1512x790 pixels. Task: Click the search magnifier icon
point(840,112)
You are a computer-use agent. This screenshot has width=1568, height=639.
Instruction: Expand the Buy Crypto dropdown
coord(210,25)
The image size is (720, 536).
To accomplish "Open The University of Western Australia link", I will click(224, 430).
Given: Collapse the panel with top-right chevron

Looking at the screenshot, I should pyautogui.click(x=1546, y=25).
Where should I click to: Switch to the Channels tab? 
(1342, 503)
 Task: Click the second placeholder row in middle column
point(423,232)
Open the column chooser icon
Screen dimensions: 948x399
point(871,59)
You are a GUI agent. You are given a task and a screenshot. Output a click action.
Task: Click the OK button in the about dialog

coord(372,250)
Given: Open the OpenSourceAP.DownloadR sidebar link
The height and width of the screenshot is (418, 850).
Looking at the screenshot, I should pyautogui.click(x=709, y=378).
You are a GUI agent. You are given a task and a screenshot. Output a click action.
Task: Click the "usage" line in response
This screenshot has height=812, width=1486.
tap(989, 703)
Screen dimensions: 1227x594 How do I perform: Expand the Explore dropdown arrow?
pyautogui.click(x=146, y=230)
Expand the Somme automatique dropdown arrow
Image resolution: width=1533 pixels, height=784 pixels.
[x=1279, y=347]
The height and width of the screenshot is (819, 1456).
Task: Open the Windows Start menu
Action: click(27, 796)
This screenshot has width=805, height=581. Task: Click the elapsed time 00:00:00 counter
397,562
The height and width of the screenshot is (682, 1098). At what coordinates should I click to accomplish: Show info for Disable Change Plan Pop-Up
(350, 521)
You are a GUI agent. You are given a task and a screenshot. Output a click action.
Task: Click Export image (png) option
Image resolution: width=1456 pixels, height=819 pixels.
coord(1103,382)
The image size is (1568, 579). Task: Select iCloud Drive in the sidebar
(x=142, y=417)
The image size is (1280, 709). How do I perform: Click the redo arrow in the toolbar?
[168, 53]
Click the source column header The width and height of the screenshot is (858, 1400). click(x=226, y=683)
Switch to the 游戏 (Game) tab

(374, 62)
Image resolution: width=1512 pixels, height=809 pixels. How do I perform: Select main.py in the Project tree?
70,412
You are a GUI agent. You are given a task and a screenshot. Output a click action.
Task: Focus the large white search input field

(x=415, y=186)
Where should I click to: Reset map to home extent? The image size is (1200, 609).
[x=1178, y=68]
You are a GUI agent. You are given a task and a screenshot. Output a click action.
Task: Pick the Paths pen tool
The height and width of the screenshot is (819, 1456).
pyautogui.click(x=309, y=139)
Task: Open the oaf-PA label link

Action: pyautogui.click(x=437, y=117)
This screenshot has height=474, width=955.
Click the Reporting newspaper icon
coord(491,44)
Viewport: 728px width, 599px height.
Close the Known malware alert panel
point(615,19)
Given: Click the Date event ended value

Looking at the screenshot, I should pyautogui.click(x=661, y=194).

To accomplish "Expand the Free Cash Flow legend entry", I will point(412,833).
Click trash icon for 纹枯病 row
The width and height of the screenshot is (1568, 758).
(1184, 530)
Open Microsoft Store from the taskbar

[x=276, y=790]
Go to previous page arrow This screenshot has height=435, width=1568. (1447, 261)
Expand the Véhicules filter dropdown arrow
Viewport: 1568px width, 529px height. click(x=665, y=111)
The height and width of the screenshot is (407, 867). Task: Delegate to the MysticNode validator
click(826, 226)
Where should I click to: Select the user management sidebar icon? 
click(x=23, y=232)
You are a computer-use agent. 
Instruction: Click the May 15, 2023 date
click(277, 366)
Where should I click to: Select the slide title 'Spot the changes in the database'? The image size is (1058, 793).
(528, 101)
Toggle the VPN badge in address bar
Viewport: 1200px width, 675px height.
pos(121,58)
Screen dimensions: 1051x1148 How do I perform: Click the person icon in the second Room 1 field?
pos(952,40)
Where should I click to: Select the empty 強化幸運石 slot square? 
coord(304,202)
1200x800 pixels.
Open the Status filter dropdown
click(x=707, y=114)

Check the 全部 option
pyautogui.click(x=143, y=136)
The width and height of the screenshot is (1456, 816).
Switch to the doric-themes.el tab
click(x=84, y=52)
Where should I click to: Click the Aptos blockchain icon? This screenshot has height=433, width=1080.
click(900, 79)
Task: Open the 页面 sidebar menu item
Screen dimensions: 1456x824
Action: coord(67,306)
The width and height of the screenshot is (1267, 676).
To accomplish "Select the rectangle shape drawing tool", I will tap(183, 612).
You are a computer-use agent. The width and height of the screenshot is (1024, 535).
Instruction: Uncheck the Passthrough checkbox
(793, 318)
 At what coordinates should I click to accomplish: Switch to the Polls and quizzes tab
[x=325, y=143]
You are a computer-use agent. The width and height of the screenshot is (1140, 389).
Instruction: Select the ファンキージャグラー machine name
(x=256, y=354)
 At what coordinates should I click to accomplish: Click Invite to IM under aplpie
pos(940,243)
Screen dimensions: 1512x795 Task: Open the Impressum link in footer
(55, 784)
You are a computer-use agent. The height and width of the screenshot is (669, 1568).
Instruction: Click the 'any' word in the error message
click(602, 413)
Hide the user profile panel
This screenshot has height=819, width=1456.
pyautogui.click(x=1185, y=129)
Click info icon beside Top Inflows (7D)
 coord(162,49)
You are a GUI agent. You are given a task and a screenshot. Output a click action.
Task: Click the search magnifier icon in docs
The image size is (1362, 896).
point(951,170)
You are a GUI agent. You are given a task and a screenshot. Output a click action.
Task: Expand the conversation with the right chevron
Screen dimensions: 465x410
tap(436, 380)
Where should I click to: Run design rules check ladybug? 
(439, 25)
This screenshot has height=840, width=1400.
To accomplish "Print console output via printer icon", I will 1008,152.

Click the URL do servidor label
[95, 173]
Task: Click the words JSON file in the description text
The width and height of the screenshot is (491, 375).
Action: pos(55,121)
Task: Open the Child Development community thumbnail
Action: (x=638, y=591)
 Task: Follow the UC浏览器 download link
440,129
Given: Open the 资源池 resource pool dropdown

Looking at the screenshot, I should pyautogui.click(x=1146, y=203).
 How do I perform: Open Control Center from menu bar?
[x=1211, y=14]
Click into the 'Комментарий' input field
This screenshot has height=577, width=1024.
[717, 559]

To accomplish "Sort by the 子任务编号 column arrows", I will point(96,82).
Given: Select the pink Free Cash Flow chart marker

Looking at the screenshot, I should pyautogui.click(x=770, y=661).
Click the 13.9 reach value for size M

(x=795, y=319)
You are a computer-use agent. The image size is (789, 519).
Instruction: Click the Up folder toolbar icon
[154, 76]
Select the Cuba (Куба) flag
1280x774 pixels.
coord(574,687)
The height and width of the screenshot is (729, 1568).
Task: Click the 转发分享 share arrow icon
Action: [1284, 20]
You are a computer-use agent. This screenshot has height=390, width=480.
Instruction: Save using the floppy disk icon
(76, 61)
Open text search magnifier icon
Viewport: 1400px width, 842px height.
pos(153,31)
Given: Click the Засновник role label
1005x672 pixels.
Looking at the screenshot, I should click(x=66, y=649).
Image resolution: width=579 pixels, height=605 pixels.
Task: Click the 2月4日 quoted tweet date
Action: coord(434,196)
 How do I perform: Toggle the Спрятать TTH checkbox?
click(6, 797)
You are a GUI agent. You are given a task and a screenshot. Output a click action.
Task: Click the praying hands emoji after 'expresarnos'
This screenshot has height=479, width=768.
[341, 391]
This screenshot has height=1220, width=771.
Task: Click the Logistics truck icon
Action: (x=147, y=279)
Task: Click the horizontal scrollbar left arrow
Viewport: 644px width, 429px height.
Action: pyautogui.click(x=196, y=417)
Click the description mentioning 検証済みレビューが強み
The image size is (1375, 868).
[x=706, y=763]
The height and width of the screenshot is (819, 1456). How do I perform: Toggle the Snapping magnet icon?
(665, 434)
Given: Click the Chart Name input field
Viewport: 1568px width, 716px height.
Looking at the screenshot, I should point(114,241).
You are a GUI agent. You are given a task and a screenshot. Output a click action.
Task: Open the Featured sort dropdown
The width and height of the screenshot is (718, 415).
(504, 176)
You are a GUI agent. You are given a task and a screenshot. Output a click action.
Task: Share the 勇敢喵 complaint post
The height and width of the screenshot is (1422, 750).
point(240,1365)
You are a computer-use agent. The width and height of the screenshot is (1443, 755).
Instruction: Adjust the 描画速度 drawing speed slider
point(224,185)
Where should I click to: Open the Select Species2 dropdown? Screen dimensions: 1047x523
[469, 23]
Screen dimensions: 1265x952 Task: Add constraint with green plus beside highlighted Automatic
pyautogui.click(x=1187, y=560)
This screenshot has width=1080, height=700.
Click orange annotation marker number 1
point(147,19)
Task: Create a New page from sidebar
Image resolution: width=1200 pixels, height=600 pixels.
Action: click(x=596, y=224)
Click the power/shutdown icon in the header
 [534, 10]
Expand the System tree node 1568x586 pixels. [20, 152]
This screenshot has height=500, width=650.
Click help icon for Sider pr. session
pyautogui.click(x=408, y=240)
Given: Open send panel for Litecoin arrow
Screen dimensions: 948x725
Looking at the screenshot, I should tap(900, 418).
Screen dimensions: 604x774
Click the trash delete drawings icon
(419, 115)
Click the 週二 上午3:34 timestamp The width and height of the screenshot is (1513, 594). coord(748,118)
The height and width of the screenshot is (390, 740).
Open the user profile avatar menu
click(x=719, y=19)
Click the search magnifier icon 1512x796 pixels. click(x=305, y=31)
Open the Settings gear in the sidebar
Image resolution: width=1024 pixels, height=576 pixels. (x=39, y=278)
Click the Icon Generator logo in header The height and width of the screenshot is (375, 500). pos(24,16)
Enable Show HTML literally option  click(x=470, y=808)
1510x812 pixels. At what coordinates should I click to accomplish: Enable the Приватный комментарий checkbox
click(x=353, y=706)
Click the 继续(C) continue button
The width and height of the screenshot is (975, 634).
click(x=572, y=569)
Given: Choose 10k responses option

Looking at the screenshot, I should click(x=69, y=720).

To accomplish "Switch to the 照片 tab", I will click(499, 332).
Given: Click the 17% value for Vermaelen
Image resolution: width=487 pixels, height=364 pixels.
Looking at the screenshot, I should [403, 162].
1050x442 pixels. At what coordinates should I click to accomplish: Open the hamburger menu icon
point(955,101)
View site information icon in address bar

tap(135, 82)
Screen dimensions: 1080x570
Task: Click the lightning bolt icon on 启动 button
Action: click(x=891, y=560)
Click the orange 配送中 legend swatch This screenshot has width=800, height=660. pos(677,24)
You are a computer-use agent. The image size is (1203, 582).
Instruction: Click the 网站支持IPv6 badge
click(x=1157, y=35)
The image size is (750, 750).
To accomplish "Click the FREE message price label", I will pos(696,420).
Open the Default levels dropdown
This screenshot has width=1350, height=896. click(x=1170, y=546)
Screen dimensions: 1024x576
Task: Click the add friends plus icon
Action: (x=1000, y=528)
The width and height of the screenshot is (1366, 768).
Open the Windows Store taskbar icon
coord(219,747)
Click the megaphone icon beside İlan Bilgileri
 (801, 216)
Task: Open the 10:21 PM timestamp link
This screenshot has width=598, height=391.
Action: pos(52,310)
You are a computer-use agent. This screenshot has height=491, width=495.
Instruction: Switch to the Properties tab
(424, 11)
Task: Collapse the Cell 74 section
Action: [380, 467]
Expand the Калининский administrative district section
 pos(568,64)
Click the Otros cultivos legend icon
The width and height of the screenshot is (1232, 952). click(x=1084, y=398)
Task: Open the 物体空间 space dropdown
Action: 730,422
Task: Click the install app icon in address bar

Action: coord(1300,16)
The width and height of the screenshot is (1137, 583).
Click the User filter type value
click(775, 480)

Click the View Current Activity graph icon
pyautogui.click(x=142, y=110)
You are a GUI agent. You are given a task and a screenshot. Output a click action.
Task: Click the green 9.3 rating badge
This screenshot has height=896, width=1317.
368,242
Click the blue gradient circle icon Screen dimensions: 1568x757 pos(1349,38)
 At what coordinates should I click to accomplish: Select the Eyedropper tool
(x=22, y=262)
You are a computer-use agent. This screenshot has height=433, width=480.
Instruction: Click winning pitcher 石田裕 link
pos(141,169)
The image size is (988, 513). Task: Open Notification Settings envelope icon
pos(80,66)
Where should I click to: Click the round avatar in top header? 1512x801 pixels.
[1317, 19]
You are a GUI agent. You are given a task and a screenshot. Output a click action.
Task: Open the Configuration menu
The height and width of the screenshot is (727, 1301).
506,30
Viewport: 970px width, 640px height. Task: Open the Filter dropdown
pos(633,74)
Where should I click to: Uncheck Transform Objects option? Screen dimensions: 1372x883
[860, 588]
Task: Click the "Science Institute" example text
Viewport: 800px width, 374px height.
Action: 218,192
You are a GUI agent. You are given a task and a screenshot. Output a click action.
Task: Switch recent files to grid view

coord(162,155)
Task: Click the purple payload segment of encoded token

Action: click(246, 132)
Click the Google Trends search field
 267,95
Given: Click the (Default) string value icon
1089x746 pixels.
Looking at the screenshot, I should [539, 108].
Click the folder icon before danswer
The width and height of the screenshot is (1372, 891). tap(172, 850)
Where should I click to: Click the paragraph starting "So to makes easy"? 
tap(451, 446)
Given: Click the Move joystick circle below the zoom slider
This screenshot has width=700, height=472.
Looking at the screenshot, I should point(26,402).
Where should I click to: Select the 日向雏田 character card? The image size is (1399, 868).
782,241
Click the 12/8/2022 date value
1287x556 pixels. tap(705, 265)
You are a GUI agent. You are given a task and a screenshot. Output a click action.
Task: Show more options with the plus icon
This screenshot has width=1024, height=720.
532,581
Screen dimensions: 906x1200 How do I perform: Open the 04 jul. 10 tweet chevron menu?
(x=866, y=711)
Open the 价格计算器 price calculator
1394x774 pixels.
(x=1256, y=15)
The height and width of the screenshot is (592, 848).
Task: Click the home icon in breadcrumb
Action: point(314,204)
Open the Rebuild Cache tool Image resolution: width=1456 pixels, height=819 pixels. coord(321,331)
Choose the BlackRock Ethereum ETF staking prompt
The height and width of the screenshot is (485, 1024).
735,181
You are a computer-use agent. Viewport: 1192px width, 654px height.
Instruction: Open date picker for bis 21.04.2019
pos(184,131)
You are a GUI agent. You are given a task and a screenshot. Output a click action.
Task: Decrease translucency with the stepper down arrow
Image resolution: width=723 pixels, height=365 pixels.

___

» Task description
Put the item lines into a Markdown table with the columns "Index" and "Content". Begin at the line that has "The width and height of the screenshot is (1267, 676).", stop after the line that has "[x=325, y=143]", and leave out any blank lines.

» Solved exercise
| Index | Content |
|---|---|
| 1 | The width and height of the screenshot is (1267, 676). |
| 2 | To accomplish "Select the rectangle shape drawing tool", I will tap(183, 612). |
| 3 | You are a computer-use agent. The width and height of the screenshot is (1024, 535). |
| 4 | Instruction: Uncheck the Passthrough checkbox |
| 5 | (793, 318) |
| 6 |  At what coordinates should I click to accomplish: Switch to the Polls and quizzes tab |
| 7 | [x=325, y=143] |